Correct Answer: False

Explanation:


Introduction / Context:
Precise definitions matter in chemistry and thermodynamics. The historical hydrogen-based scale has been superseded; today, molecular (or relative molecular) mass is referenced to the carbon-12 isotope standard. This distinction affects how we define atomic and molecular masses in SI.


Given Data / Assumptions:

  • Modern IUPAC definition using the carbon-12 scale.
  • Relative molecular mass is dimensionless; molar mass uses g/mol or kg/mol.
  • Hydrogen exists as isotopes (protium, deuterium, tritium), complicating a hydrogen-based reference.


Concept / Approach:
The modern standard defines the atomic mass unit (u) so that the mass of a carbon-12 atom is exactly 12 u. Relative molecular mass M_r of a molecule is the ratio of its mass to 1/12 of the mass of a carbon-12 atom, not to the mass of a hydrogen atom. Therefore, the statement comparing to hydrogen is outdated and incorrect today.


Step-by-Step Solution:
Identify the claim: “heavier than the hydrogen atom.”Recall standard: 1 u corresponds to 1/12 of carbon-12 mass; molecular masses are sums of atomic relative masses on this scale.Conclude that the hydrogen comparison does not define molecular mass under modern conventions.

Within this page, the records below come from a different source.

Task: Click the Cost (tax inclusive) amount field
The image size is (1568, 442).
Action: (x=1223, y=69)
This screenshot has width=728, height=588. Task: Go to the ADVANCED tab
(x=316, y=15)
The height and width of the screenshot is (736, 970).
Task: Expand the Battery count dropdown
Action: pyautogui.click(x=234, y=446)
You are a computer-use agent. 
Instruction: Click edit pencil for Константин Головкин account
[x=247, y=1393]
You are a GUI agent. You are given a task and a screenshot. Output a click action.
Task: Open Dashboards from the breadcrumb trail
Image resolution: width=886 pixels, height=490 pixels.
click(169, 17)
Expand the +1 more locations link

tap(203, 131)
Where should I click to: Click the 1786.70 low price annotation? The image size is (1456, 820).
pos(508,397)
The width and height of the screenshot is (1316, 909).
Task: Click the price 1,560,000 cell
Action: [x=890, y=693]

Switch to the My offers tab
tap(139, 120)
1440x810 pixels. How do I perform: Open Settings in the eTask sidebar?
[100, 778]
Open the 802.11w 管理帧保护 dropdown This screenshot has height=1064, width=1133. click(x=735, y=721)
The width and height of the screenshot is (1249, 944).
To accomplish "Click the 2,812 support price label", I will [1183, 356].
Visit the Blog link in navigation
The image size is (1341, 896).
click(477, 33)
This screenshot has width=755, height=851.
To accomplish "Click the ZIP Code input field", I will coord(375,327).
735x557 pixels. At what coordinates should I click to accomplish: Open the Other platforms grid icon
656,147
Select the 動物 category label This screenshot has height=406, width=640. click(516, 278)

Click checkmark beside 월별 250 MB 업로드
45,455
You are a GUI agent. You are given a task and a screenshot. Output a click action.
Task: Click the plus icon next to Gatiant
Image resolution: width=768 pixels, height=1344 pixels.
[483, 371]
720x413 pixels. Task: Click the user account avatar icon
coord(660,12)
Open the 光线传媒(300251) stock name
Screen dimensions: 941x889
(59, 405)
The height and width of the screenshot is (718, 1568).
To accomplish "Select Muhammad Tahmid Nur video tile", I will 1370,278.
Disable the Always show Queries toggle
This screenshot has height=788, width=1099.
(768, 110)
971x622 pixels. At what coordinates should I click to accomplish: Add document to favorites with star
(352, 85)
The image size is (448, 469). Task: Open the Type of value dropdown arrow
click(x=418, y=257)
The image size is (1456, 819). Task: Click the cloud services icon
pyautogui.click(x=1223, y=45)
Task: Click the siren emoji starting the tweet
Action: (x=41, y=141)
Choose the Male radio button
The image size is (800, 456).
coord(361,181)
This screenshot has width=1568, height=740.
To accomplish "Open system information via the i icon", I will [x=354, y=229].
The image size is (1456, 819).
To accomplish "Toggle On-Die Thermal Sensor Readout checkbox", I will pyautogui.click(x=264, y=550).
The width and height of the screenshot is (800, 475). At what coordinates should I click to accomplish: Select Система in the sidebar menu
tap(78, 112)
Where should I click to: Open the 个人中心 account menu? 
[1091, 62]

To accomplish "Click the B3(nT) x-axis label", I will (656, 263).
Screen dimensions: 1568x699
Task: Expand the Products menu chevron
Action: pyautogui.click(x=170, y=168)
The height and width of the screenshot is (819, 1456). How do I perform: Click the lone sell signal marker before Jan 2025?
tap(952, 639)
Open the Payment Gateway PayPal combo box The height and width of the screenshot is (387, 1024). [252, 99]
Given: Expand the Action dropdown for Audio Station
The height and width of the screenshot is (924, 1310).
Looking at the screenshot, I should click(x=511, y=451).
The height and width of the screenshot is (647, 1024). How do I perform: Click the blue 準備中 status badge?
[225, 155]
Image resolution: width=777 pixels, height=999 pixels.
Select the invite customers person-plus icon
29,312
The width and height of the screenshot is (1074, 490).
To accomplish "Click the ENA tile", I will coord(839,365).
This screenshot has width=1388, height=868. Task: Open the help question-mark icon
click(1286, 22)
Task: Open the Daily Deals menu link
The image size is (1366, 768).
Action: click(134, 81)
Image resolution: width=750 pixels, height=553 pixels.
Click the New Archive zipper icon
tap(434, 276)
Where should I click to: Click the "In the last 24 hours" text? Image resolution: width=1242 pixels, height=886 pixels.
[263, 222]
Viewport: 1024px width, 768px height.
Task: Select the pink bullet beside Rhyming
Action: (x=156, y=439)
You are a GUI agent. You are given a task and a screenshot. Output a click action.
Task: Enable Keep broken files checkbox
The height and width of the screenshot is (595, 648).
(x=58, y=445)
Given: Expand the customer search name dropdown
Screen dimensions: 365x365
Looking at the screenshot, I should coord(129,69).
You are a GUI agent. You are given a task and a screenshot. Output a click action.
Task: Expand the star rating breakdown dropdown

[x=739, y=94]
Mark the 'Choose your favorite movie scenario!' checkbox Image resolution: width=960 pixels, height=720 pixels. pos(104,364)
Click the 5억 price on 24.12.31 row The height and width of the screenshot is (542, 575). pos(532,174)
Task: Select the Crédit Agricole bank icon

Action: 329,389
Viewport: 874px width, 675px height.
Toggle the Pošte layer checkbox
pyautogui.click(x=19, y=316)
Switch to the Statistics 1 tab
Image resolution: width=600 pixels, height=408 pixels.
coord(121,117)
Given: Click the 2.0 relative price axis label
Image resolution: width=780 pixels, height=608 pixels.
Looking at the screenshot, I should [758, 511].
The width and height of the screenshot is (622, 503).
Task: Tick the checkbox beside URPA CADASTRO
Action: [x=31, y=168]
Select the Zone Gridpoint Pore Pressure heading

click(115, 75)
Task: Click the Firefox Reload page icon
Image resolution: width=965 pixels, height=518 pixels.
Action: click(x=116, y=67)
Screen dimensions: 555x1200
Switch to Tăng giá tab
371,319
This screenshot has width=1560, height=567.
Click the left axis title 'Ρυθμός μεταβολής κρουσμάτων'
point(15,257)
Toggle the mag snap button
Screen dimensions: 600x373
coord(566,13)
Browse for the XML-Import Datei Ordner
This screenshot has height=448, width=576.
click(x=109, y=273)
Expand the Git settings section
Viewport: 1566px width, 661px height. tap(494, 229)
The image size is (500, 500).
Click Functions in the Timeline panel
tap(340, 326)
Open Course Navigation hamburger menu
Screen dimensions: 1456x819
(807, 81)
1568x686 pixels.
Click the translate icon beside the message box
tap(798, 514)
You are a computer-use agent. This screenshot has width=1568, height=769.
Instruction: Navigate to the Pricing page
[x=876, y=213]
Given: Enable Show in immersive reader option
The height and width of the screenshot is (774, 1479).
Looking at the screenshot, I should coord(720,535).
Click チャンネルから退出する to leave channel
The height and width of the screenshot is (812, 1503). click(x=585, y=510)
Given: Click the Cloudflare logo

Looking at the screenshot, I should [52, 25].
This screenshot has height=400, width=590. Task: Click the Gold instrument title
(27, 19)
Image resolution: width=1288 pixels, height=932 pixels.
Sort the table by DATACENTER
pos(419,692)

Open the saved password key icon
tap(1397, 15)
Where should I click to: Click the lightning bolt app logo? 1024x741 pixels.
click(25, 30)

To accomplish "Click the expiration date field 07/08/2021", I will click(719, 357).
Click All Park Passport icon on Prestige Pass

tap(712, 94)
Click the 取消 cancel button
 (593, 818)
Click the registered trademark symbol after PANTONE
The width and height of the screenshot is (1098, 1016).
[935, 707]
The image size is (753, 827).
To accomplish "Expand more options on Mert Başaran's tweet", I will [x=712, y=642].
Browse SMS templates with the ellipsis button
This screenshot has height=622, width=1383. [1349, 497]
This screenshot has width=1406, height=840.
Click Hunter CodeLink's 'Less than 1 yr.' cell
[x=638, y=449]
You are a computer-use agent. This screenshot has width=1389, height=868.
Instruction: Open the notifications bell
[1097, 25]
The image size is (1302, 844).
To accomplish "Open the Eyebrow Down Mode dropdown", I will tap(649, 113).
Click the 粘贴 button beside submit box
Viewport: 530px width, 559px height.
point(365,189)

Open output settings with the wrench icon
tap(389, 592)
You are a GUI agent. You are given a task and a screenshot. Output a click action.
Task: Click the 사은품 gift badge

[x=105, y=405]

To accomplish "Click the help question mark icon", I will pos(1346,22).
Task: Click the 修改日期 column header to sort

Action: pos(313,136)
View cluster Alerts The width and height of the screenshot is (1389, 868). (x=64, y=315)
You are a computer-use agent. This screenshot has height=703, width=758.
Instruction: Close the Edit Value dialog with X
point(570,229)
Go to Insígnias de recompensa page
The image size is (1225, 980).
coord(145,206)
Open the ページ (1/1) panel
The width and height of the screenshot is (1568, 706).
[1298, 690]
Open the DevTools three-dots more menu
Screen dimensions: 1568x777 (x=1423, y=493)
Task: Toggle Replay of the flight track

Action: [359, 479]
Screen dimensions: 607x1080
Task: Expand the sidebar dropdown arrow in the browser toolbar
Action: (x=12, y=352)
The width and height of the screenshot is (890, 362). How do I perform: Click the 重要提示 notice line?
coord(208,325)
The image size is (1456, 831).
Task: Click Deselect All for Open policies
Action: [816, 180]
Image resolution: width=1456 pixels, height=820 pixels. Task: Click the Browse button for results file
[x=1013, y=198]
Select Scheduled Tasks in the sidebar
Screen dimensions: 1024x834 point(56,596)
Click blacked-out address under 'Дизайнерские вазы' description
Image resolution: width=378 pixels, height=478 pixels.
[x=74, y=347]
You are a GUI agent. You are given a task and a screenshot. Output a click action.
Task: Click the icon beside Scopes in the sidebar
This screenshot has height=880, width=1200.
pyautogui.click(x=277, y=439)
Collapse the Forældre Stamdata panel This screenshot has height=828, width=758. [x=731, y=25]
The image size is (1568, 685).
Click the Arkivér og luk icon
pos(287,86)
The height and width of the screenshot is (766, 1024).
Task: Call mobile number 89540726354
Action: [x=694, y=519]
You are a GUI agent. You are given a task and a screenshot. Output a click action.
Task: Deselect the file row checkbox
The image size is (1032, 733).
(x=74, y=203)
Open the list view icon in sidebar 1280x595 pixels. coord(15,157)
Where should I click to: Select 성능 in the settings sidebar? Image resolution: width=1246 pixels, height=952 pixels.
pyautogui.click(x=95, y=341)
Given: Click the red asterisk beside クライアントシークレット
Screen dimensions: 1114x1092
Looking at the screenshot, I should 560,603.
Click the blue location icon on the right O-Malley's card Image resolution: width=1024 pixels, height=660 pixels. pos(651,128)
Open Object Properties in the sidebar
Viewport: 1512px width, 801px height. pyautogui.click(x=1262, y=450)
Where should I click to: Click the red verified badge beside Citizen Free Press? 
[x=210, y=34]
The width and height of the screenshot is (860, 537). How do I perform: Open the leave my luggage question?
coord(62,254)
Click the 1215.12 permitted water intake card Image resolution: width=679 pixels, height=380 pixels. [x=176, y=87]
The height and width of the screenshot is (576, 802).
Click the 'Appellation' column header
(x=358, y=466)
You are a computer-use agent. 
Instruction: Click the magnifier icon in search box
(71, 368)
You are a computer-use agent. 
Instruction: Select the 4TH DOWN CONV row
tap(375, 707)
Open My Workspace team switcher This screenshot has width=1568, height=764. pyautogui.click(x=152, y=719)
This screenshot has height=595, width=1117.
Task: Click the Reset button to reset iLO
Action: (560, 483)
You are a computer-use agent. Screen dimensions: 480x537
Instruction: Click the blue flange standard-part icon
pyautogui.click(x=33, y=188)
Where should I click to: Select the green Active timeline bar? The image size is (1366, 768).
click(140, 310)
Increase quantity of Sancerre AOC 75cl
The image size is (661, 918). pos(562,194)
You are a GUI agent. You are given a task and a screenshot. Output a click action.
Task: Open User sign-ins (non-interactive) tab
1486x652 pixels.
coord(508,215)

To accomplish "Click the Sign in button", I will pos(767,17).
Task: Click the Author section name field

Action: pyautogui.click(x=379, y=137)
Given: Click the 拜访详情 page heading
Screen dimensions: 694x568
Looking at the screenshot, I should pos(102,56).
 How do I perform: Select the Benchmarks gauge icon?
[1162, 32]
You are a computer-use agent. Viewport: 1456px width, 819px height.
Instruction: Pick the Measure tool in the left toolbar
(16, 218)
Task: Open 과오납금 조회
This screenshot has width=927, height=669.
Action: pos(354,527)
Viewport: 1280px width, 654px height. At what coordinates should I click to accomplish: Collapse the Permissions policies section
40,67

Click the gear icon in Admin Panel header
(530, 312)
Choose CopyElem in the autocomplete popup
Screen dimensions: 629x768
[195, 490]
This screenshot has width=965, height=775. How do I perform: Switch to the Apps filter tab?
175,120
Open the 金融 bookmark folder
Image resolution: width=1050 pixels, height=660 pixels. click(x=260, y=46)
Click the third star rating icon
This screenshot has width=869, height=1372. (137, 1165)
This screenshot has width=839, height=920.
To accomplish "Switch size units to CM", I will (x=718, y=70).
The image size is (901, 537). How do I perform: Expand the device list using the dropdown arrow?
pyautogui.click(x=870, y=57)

Verification / Alternative check:
Periodic tables list relative atomic masses on the carbon-12 scale; calculated molecular masses (e.g., H2O ≈ 18.015) are consistent with this standard, not with hydrogen-based scaling.


Why Other Options Are Wrong:
Marking “True” would accept an obsolete definition and conflict with SI/IUPAC standards.


Common Pitfalls:
Confusing molar mass (kg/mol) with relative molecular mass (dimensionless); citing historical hydrogen scale without noting its replacement.